United States District Court, N.D. Illinois, Eastern Division
Jan 18, 2008
Case No. 06 C 2234 (N.D. Ill. Jan. 18, 2008)

Opinion

Case No. 06 C 2234.

January 18, 2008


MEMORANDUM OPINION AND ORDER


Currently before the Court is a motion by David F. Bolgcr and the City of Fayette, Iowa, ("Defendants") to set a termination date for the holdover tenancy of Plaintiff, Rexam Beverage Can Company ("Rexam"), on Defendants' premises. The issue before the Court is narrow: on what date did Rexam's holdover tenancy end? At oral argument on January 10, 2008, the parties agreed that this motion should be treated as a motion for summary judgment on this issue. For the reasons discussed below, the Court finds that the termination date of Rexam's holdover tenancy was August 31, 2007.

I. Factual Background

The Court set out the facts of this case in detail in its Memorandum Opinion and Order of July 24, 2007, granting Defendants' motion for summary judgment. See Rexam Beverage Can Co. v. Bolger, No. 06 C 2234, 2007 WL 2156674, at *1-2 (N.D. Ill. July 24, 2007). The basic facts of the case are as follows: Rexam was a tenant in a manufacturing facility owned by Defendants in Loves Park, Illinois. Id. at *1. Under the lease agreement, Rexam was required to provide notice of its decision to renew the lease at least 180 days before the expiration date of the lease. Id. In late 2005, Rexam notified Defendants that it wished to renew the lease, which was set to expire on March 31, 2006. Id. Rexam's notice was untimely. Id. Defendants rejected Rexam's notice of renewal and instructed Rexam to surrender the facility on March 31, 2006. Id. at *1, 2. Rexam took no steps to vacate the premises, instead filing a lawsuit in state court seeking a declaratory judgment defining the rights and obligations of the parties to the lease. Id. at *2. Defendants removed the case to this Court. After the parties consented, pursuant to 28 U.S.C. § 636(c) and Local Rule 73.1(a), to have this Court conduct any and all proceedings in the case, Defendants filed a motion for summary judgment. Id. This Court granted Defendants' motion, finding that Rexam had willfully held over and occupied the premises after the termination of the lease. Id. at *8. The Court held that, under Illinois law, Defendants were entitled to double rent for the duration of the willful holdover tenancy. Id.

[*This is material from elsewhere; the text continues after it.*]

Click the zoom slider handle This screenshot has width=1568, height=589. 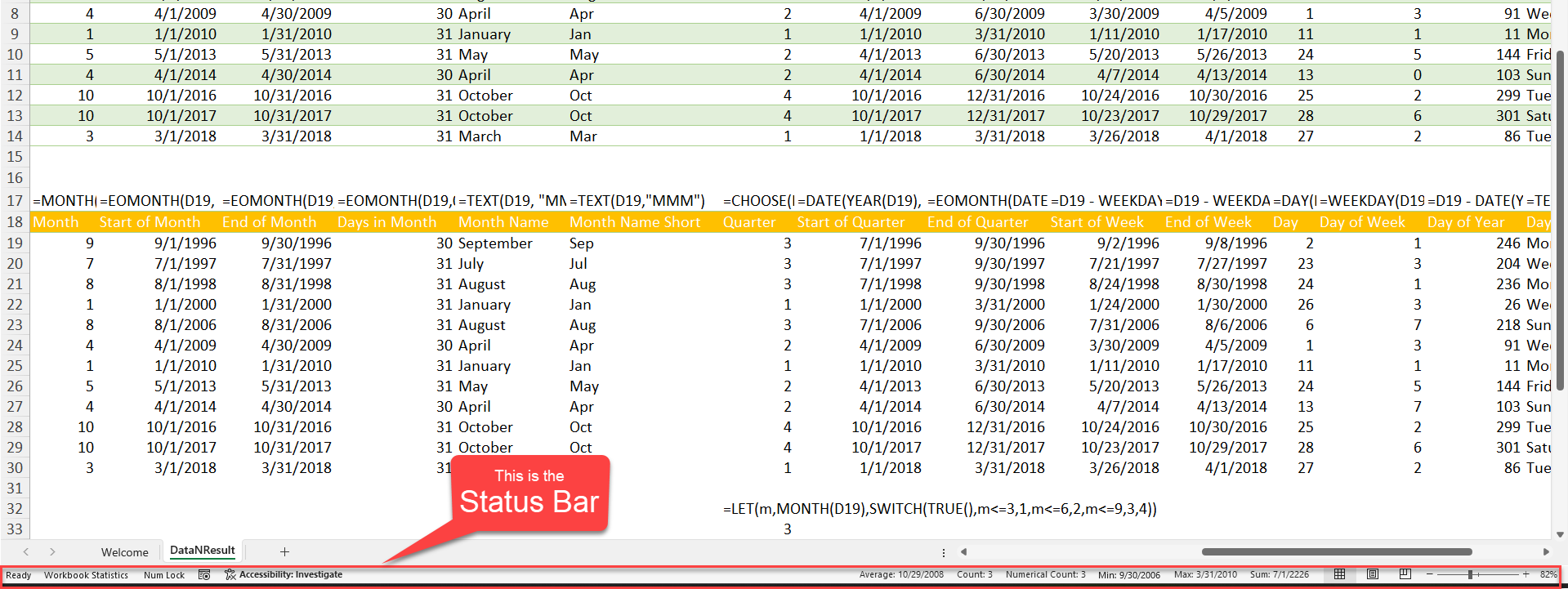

Now Defendants have filed a motion asking the Court to determine the end date of Rexam's holdover tenancy. This is a factual question, as is the question of whether Rexam's holdover tenancy ceased to be "willful" at any point prior to the date on which Rexam's occupancy ended. See Rexam, 2007 WL 2156674, at *3. Only the first issue — the date of termination — is properly before the Court on Defendants' motion. The parties appear to be in substantial agreement as to the relevant facts, but disagree about their legal consequences.

Rexam argues that the appropriate termination date is March 5, 2007, the date that Rexam's then-attorney sent a letter to counsel for Defendants stating that "I have been advised by my client that Rexam will be vacating the Loves Park facility as of March 23, 2007." (Defs.' Br., Ex. 2.) At oral argument, Rexam argued that this letter constituted a tender of possession effective March 23, 2007. Rexam points to correspondence from Defendants demanding that Rexam make certain repairs to the premises as evidence that Defendants refused to take possession. (Pl.'s Br. at 10-12.) While it acknowledges that the key to the facility was not made available to Defendants until August 31, 2007, Rexam appears to argue that it should not be held responsible for Defendants' intransigent refusal to accept possession of the property. Because Rexam offered to vacate the premises on March 23, 2007, only to be rebuffed, Rexam believes that its holdover tenancy should be deemed to end on that date.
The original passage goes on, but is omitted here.